Вальтер рассеянно кивнул…
И разве только Шенгузен? А Бонзак, Примель, Ладебрехт, Хальзинг? Где у них дерзание, отвага, мужество? Где стремление к новому, к социализму? Им, видно, не хватает самого важного — любви к людям. Станут такие жертвовать собой?.. Как бы не так! Стоит на них посмотреть, послушать их, и тебя невольно берут сомнения, и ты начинаешь думать, что они полны ненависти, презрения к людям, что они не доверяют даже друг другу…
Это были уже серьезные размышления, занимавшие юношу в этот солнечный майский день.
— Ты все думаешь о нашем вечере? Или тебя уже лихорадит перед докладом?
Вальтер поднял глаза и взглянул на подругу.
— Пока еще нет.
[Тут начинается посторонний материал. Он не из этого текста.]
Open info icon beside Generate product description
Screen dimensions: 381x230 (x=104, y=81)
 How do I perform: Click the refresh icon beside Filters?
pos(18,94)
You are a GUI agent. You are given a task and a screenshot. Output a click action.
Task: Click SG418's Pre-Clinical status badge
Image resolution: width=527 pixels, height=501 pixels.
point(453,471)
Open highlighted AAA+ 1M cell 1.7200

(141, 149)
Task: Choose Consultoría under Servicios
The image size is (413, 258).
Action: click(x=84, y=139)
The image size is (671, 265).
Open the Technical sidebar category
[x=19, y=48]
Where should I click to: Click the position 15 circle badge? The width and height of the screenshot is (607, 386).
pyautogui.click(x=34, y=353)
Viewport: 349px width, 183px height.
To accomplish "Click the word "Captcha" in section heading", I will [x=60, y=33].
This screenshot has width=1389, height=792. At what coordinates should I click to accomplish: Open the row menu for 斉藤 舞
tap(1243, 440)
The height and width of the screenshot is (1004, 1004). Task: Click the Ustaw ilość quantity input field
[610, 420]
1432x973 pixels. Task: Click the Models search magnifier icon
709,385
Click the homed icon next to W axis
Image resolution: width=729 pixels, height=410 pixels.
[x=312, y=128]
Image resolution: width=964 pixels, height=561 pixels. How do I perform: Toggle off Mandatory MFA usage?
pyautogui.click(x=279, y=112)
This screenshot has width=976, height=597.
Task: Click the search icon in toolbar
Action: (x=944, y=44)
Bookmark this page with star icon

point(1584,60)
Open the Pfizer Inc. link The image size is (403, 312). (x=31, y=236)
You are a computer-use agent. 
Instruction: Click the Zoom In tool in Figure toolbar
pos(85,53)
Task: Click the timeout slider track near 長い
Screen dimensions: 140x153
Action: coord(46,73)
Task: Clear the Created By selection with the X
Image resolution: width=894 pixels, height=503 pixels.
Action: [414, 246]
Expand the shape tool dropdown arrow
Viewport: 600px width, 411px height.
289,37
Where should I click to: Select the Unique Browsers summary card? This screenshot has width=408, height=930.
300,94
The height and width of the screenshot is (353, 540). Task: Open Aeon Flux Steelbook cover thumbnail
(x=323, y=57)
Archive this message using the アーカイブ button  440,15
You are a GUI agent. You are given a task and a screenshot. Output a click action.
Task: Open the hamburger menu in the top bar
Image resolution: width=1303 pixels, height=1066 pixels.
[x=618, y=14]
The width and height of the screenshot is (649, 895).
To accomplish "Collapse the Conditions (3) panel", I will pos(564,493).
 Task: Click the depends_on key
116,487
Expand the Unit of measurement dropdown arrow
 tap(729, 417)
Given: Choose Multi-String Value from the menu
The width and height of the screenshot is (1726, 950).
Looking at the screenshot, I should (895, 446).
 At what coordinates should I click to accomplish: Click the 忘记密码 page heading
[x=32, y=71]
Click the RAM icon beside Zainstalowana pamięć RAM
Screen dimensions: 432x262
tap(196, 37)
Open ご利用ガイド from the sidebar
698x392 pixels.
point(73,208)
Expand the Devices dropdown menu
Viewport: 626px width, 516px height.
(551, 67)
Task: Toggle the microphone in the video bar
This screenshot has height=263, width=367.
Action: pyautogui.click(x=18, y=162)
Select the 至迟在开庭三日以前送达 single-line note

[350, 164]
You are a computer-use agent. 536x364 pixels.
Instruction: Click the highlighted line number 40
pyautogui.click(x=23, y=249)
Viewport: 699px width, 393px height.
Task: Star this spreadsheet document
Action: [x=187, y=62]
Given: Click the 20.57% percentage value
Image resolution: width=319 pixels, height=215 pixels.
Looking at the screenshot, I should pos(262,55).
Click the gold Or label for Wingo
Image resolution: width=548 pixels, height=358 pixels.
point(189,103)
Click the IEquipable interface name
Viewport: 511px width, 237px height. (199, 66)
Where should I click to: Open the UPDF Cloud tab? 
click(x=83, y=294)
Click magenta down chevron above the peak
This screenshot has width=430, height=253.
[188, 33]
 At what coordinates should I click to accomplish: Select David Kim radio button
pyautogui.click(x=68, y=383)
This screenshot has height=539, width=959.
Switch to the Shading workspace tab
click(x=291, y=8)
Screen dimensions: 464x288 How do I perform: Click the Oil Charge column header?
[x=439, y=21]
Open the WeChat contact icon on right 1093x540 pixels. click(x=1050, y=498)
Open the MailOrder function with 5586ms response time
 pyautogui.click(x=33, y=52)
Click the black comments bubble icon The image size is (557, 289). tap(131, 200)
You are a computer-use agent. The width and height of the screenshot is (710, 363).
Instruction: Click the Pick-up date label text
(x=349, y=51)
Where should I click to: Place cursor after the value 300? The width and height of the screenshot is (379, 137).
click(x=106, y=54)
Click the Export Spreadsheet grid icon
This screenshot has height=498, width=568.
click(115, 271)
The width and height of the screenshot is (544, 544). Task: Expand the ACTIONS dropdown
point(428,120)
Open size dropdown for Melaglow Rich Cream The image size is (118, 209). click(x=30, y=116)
Трясти начнет, вероятно, только перед самым выступлением. — И чтобы отогнать невеселые мысли, он сказал: — Посмотри-ка, ни одного свободного местечка в Альстерском павильоне.
— А ты не прочь бы зайти?
— Мы с тобой, пожалуй, будем там белыми воронами.
Он незаметно подтолкнул ее и, показывая с лукавой улыбкой на высокого господина с великолепной окладистой бородой, прошептал:
— Бобер!
— О-о! — Она в упоении разглядывала этот из ряда вон выходящий экземпляр.
— Да, такую бороду можно постелить у кровати вместо коврика, а? За нее мне не меньше десяти очков, согласна?
Длиннобородый, по виду — преподаватель гимназии, смотрел с высоты своего огромного роста на молодых людей, не сводивших с него глаз.
— Да, борода замечательная, — великодушно согласилась Грета. — Значит, у тебя теперь сто пять, так?
Она что-то мысленно прикинула и спросила:
— А сколько очков, если такую длинную бороду потрогать?
Вальтер громко расхохотался.
— Посмей только! Тебе здорово влетит…
— А все таки сколько?
— Ну, если потрогать такую расчудесную бороду, то по крайней мере — двадцать пять. За бороду попроще — пятнадцать или даже двадцать. Бороды родственников, конечно, не в счет.
Тактика ее состояла в том, чтобы, отвлекая его вопросами, самой высмотреть подходящую бороду. Сначала ей не везло. Мужчины попадались навстречу редко, да и те по большей части бритые или же только с усами, но без бороды.